# glock talk



## tomaximus (Feb 6, 2010)

Hey all. Not that I don"t like this forum, but I have not been able to start threads or post replies on Glock Talk since I joined last month. I keep getting screens saying i am not authorizer to do so. Any ideas from some one who belongs to that forum also? My name there is Tomaximus also.
By the way, reading posts here helped me choose my first GLOCK, A G22RTF2 . I have 250 rounds through it so far and love it. I had a M&P40 and love the Glock much better.tumbleweed


----------



## Freedom1911 (Oct 22, 2009)

Welcome to the forum.

Congrats on your new G22. Hope you have lots of fun with it.


----------



## camaro*73 (Feb 19, 2010)

tomaximus said:


> Hey all. Not that I don"t like this forum, but I have not been able to start threads or post replies on Glock Talk since I joined last month. I keep getting screens saying i am not authorizer to do so. Any ideas from some one who belongs to that forum also? My name there is Tomaximus also.
> By the way, reading posts here helped me choose my first GLOCK, A G22RTF2 . I have 250 rounds through it so far and love it. I had a M&P40 and love the Glock much better.tumbleweed


Congrats on your new G22RTF2. I bought the same gun about a month ago and love it. I signed up with Glock talk sometime last week and I get the same screens that you get also. That is why I am here now. There are way more members here and you can get just as good answeres here as you would get with Glock talk.


----------



## MonsterB (Oct 25, 2009)

Hmmm weird, I joined about 3 months ago and I have no problems...even from my cell phone...it is a very busy site, theres often 3-4 pages of recent posts every day, of course theres plenty of immature retards but also alot of good info too....probably a little less mature than this forum, but much busier..


----------



## BeefyBeefo (Jan 30, 2008)

Welcome...


:watching:


----------



## Todd (Jul 3, 2006)

I don't see a need to have a thread_ here _discussing page access problems_ there. _Contact their admin if you're having problems.


----------

* [TASKS]
(a) For each statement about the glock talk thread, answer yes or no and quote the exact words from the thread that decide it. (i) tomaximus owned an M&P40 before the Glock. (ii) MonsterB has trouble posting on Glock Talk from a cell phone. (iii) camaro*73 bought the same gun about a month ago.
(b) In the glock talk thread, retype the stretch from "## Todd (Jul" through "you're having problems.".
(c) In the glock talk thread, how many rounds has tomaximus put through the new G22RTF2?
You won't need the listing for this.

* [INFORMATION SUPPLIED]
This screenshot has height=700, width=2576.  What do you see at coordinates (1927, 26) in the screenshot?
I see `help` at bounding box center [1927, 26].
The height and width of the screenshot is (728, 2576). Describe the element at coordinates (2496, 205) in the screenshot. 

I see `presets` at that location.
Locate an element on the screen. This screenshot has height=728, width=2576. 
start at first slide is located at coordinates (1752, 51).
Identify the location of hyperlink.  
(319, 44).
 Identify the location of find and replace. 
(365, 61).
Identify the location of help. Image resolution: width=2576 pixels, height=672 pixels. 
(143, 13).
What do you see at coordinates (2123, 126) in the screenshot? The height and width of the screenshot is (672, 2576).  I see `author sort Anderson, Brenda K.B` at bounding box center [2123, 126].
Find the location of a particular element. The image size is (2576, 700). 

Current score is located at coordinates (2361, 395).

* [SOLVED TASKS]
(a)
(i) Yes: "I had a M&P40 and love the Glock much better."
(ii) No: "I joined about 3 months ago and I have no problems...even from my cell phone"
(iii) Yes: "I bought the same gun about a month ago and love it."

(b)
## Todd (Jul 3, 2006)

I don't see a need to have a thread_ here _discussing page access problems_ there. _Contact their admin if you're having problems.

(c) 250 rounds.